- [Data provided]:
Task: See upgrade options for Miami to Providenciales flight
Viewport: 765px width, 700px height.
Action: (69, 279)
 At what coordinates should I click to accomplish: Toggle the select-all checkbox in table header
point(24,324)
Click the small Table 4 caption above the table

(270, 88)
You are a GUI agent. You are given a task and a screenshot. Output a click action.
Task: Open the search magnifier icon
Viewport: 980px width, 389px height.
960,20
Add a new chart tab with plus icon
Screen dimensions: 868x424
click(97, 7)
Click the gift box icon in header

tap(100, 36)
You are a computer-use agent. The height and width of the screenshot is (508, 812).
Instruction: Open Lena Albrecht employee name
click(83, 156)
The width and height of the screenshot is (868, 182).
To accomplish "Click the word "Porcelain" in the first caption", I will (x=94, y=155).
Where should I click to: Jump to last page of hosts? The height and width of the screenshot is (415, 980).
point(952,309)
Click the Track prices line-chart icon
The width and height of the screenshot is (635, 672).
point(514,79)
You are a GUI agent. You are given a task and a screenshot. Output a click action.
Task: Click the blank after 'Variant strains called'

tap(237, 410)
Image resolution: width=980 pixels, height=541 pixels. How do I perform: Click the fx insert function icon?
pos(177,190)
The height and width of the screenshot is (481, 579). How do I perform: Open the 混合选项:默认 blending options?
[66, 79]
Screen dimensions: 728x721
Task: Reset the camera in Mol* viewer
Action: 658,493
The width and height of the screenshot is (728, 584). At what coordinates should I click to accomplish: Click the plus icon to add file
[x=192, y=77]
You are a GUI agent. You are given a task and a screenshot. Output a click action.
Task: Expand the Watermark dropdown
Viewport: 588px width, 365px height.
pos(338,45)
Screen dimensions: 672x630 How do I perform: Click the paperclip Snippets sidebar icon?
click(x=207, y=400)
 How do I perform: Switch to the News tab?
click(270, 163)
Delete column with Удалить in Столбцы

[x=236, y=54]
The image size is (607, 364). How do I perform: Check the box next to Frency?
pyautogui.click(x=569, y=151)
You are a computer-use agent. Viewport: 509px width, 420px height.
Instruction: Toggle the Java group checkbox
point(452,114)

- [Exercise]:
All lines holding the word "computer" must be copied from the data.

- [Worked solution]:
You are a computer-use agent. The height and width of the screenshot is (508, 812).
You are a computer-use agent. Viewport: 509px width, 420px height.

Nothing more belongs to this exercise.